Reproduce the records below exactly as given.

Input records START

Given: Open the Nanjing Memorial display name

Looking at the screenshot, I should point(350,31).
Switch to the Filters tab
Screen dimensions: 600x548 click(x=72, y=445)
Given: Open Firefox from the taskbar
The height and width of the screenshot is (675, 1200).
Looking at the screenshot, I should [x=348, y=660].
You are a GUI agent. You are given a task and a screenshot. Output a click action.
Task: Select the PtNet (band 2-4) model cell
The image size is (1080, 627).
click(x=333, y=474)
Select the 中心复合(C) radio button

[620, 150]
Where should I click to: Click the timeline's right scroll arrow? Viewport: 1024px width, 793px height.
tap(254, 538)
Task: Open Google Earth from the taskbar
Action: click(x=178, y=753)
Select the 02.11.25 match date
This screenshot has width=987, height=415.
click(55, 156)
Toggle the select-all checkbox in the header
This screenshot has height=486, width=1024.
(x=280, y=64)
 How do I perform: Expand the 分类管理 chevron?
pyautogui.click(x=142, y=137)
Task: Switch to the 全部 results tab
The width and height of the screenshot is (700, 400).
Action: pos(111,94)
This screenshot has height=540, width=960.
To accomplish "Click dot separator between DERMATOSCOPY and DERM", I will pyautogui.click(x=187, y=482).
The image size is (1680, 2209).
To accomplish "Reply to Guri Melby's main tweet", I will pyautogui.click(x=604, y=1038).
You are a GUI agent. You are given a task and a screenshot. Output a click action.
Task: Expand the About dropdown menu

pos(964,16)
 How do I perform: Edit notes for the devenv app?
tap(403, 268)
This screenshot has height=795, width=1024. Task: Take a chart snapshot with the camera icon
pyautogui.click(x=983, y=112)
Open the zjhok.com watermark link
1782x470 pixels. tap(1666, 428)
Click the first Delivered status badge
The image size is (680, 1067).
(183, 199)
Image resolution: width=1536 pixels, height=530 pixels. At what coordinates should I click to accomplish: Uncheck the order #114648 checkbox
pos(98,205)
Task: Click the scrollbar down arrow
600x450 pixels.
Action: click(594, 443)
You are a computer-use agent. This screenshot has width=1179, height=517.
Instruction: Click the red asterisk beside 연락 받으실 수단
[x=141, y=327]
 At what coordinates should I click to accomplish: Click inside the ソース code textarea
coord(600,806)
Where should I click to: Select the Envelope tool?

Input records END

Exercise answer:
Given: Open the Nanjing Memorial display name

Looking at the screenshot, I should point(350,31).
Switch to the Filters tab
Screen dimensions: 600x548 click(x=72, y=445)
Given: Open Firefox from the taskbar
The height and width of the screenshot is (675, 1200).
Looking at the screenshot, I should [x=348, y=660].
You are a GUI agent. You are given a task and a screenshot. Output a click action.
Task: Select the PtNet (band 2-4) model cell
The image size is (1080, 627).
click(x=333, y=474)
Select the 中心复合(C) radio button

[620, 150]
Where should I click to: Click the timeline's right scroll arrow? Viewport: 1024px width, 793px height.
tap(254, 538)
Task: Open Google Earth from the taskbar
Action: click(x=178, y=753)
Select the 02.11.25 match date
This screenshot has width=987, height=415.
click(55, 156)
Toggle the select-all checkbox in the header
This screenshot has height=486, width=1024.
(x=280, y=64)
 How do I perform: Expand the 分类管理 chevron?
pyautogui.click(x=142, y=137)
Task: Switch to the 全部 results tab
The width and height of the screenshot is (700, 400).
Action: pos(111,94)
This screenshot has height=540, width=960.
To accomplish "Click dot separator between DERMATOSCOPY and DERM", I will pyautogui.click(x=187, y=482).
The image size is (1680, 2209).
To accomplish "Reply to Guri Melby's main tweet", I will pyautogui.click(x=604, y=1038).
You are a GUI agent. You are given a task and a screenshot. Output a click action.
Task: Expand the About dropdown menu

pos(964,16)
 How do I perform: Edit notes for the devenv app?
tap(403, 268)
This screenshot has height=795, width=1024. Task: Take a chart snapshot with the camera icon
pyautogui.click(x=983, y=112)
Open the zjhok.com watermark link
1782x470 pixels. tap(1666, 428)
Click the first Delivered status badge
The image size is (680, 1067).
(183, 199)
Image resolution: width=1536 pixels, height=530 pixels. At what coordinates should I click to accomplish: Uncheck the order #114648 checkbox
pos(98,205)
Task: Click the scrollbar down arrow
600x450 pixels.
Action: click(594, 443)
You are a computer-use agent. This screenshot has width=1179, height=517.
Instruction: Click the red asterisk beside 연락 받으실 수단
[x=141, y=327]
 At what coordinates should I click to accomplish: Click inside the ソース code textarea
coord(600,806)
Where should I click to: Select the Envelope tool?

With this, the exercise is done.